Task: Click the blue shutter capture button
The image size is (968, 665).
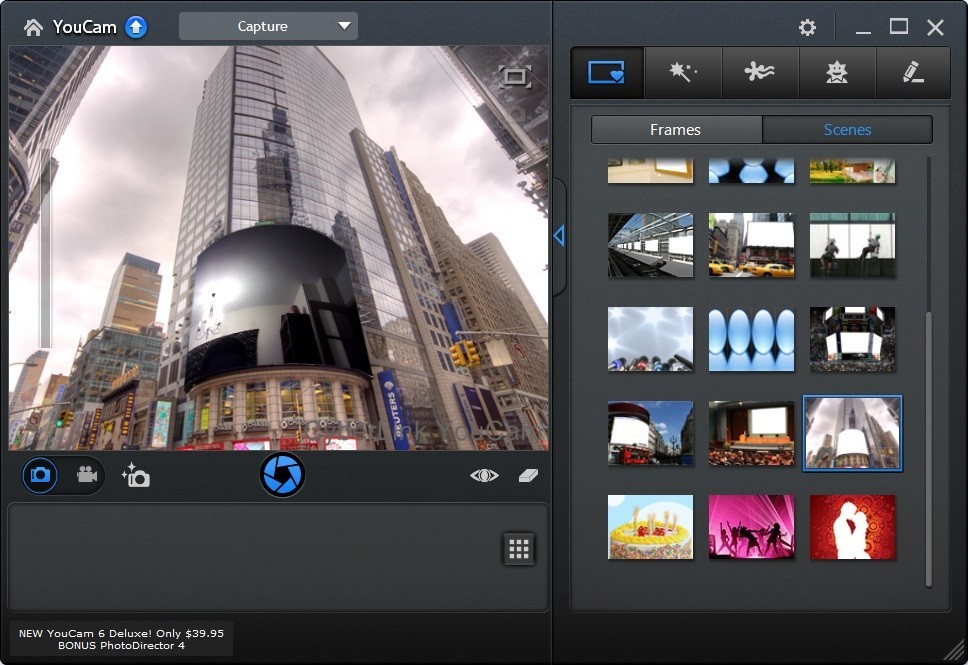Action: (x=281, y=474)
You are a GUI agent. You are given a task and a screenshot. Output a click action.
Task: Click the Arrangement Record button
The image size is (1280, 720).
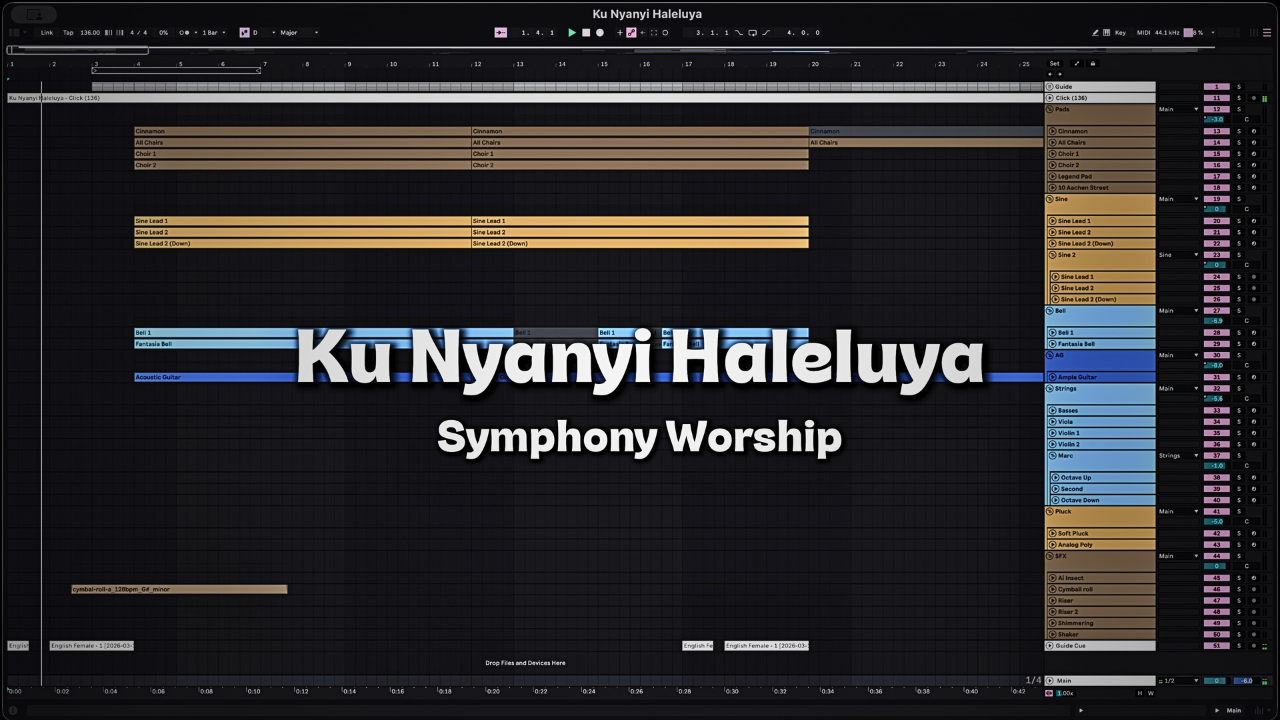pyautogui.click(x=600, y=33)
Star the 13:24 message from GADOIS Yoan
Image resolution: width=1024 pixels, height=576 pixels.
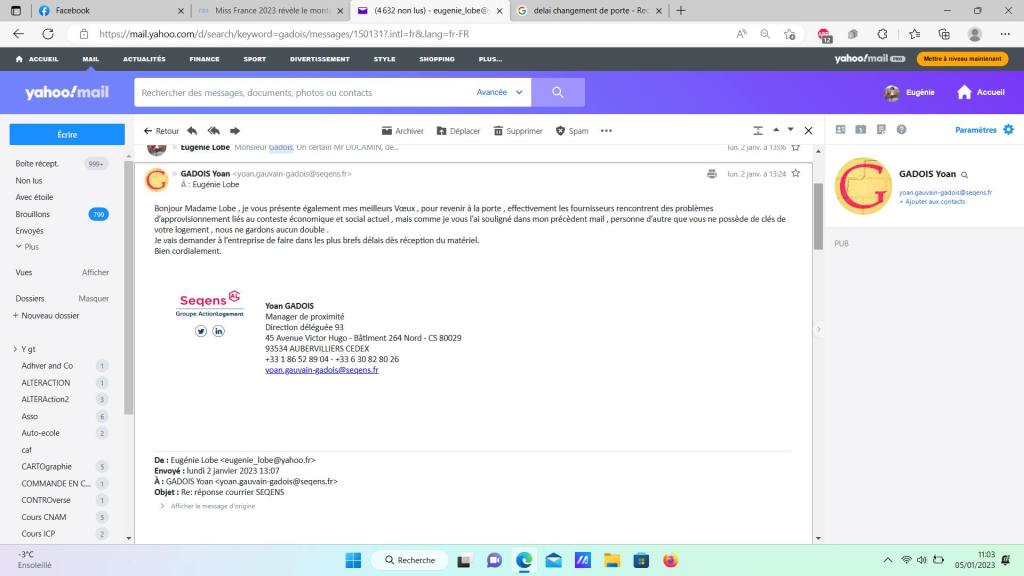[x=796, y=173]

→ Prompt
With the pictures omitted, give every line above again exactly.

→ Expected answer
Task: Click the blue shutter capture button
The image size is (968, 665).
Action: (x=281, y=474)
You are a GUI agent. You are given a task and a screenshot. Output a click action.
Task: Click the Arrangement Record button
The image size is (1280, 720).
pyautogui.click(x=600, y=33)
Star the 13:24 message from GADOIS Yoan
Image resolution: width=1024 pixels, height=576 pixels.
[x=796, y=173]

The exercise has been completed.